QB Brett Favre is the 33rd pick in’91, to Atlanta, after first-round QBs Dan McGwire (Mark’s brother) and Todd Marinovich. They total 10 TD passes; Green Bay’s Favre needs seven to break Marino’s record of 420.

16 Scoring a huge TD

Denver takes RB Terrell Davis in sixth round in ’95, a key to Bronco Super Bowl wins in ’97, ’98 seasons. No. 1 pick in ’95: RB Ki-Jana Carter, whose 1,127 career rushing yards are only 10 more than Davis gained as a rookie.

17 Heisman jinx?

Since ’82, RB Barry Sanders is the only Heisman Trophy winner to make the Hall of Fame. Some never live up to projections; others (Charlie Ward, Eric Crouch, Jason White) never even play.

18 ‘Rocket’ man

Star receiver Raghib “Rocket” Ismail, a potential No. 1 overall pick in ’91, accepts $18 million deal from the Canadian Football League, joins Raiders two years later.

By H. Darr Beiser, USA TODAY

19 Kick it up

Kicker Sebastian Janikowski goes to the Raiders with the 17th pick of 2000, the only pure special-teams player taken in the first round in the last 25 years.

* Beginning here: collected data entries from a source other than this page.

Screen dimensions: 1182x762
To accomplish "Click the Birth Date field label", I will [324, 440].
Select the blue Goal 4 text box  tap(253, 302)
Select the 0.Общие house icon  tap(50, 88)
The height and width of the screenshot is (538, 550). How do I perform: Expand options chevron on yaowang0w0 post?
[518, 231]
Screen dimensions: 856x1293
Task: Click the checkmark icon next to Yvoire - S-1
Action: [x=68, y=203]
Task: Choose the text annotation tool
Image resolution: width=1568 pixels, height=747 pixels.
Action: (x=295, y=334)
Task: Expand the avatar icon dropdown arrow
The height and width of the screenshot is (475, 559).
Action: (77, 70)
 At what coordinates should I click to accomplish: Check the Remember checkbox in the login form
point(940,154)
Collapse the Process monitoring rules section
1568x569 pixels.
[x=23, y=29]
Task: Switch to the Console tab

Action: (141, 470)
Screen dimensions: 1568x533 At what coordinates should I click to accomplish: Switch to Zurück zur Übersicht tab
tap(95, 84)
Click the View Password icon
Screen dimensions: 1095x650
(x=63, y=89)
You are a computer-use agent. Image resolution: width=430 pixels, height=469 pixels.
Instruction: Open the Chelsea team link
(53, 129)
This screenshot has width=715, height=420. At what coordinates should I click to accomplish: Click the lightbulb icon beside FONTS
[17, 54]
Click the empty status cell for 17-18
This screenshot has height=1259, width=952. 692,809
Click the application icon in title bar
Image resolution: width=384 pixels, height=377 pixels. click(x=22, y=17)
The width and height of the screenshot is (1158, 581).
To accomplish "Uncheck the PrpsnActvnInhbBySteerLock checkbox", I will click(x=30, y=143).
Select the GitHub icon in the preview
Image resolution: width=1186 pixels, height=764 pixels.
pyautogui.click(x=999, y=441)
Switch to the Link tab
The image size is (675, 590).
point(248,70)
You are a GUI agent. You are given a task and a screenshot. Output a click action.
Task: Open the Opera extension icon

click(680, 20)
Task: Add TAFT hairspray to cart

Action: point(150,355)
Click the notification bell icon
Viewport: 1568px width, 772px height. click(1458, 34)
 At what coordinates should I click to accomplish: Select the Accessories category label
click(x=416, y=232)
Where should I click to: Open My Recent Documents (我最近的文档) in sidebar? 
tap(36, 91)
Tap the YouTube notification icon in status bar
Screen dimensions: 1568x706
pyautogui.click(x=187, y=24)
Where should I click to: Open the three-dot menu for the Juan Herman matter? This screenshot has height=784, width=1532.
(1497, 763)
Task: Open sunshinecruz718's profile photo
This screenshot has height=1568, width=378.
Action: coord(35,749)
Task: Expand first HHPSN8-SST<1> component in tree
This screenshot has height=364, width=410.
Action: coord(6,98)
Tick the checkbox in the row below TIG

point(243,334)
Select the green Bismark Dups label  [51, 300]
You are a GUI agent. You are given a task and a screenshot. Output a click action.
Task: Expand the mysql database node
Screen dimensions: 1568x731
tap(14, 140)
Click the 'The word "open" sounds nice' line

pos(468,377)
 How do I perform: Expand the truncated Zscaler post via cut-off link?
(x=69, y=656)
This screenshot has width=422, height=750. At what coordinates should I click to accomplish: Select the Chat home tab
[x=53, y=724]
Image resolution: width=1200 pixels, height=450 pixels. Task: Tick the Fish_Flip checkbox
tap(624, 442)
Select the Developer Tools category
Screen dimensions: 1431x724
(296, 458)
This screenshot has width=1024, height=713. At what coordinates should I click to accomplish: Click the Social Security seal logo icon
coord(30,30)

20 Sapping Philadelphia’s plans

Philly deals first- and second-rounders to Tampa Bay in ’95 for defensive end Mike Mamula, who wowed scouts but has a pedestrian career. Tampa Bay? Perennial Pro Bowl defensive tackle Warren Sapp.

21 Long day’s journey

Viewed as a potential No. 1 overall pick to the 49ers in 2005, QB Aaron Rodgers spends a long day waiting before in the green room after San Francisco opts for Utah QB Alex Smith. Green Bay finally selects Rodgers with the 24th pick.

22 The no-college route

The then-Phoenix Cardinals take defensive tackle Eric Swann sixth overall in ’91. Swann, who played for semipro Bay State (Mass.) Titans and did not attend college, becomes a two-time Pro Bowler.

23 Jets’ mother lode

After a history of notable draft blunders, the N.Y. Jets finally succeed in 2000 with QB Chad Pennington and future Pro Bowlers in defensive linemen Shaun Ellis and John Abraham and receiver Laveranues Coles.

By H. Darr Beiser, USA TODAY

24 Twin peaks

Twins Tiki and Ronde Barber go in back-to-back rounds in ’97. Tiki (second round) becomes the Giants’ career rushing leader; Ronde (third round) is a four-time Pro Bowler with a Super Bowl ring as a cornerback with Tampa Bay.

25 Mr. Irrelevant

Michigan center Matt Elliott, “Mr. Irrelevant” as the final player selected in ’92 (the final time the draft is extended to 12 rounds), makes Washington’s roster as the 336th player taken. Elliott goes on to become a starting guard for Carolina (’95-97).